- Problem A
According to the Bob Swisher article, where did he die?
- Problem B
Write the next part of the Bob Swisher article, starting after its last sentence.

- Extracted text
+===+
Bob Swisher

No. 48
- Position:: Halfback

Personal information
- Born:: July 14, 1914 Victoria, Illinois, U.S.
- Died:: September 27, 1979 (aged 65) Memphis, Tennessee, U.S.
- Height:: 5 ft 11 in (1.80 m)
- Weight:: 163 lb (74 kg)

Career information
- High school:: Peoria (IL) Central
- College:: Northwestern

Career history
- Chicago Bears (1938–1941, 1945);

Career highlights and awards
- 2× NFL champion (1940, 1941);

Career NFL statistics
- Games played:: 41
- Starts:: 8
- Yards rushing:: 544 (5.2 average)
- Yards receiving:: 582 (26.5 average)
- Touchdowns:: 6
- Interceptions:: 2
- Stats at Pro Football Reference

= Bob Swisher =

American football player (1914–1979)

Robert Emerson Swisher (July 14, 1914 – September 27, 1979) was an American professional football player who was a running back for five seasons for the Chicago Bears.
+===+
- Given material
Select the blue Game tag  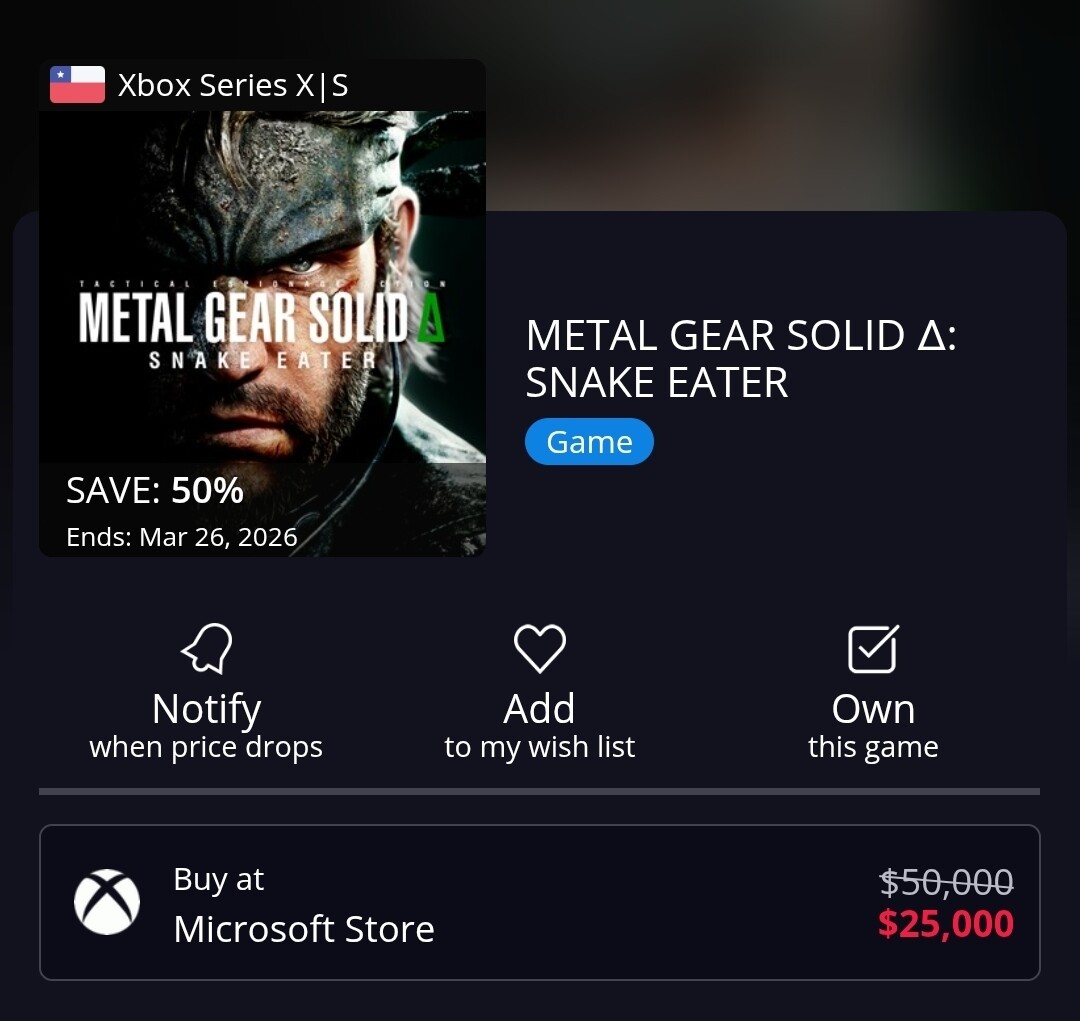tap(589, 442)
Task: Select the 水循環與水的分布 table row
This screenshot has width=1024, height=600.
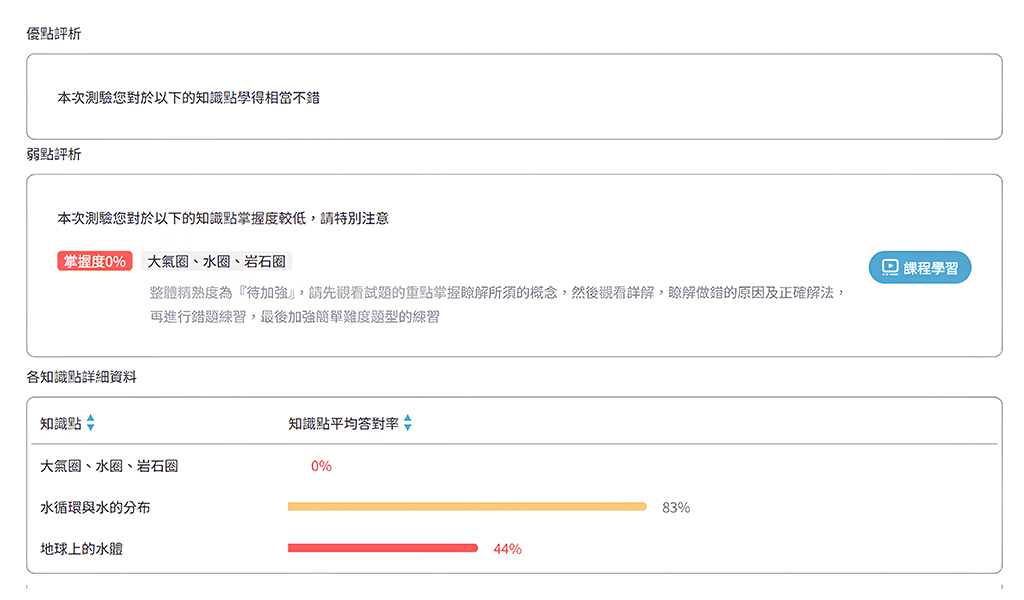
+===+
- Exercise response A
Memphis, Tennessee, U.S.

- Exercise response B
He was born in 1914 in Victoria, Illinois. By 1931 he was at Central High School in Peoria, where he participated in football, basketball, and track; his pole vault remained the record at Central until 1970. He then played football and track at Evanston's Northwestern University.

After his time in the NFL, he coached at Loyola University of Los Angeles and the Naval Air Station in Millington, Tennessee.

He died in 1979.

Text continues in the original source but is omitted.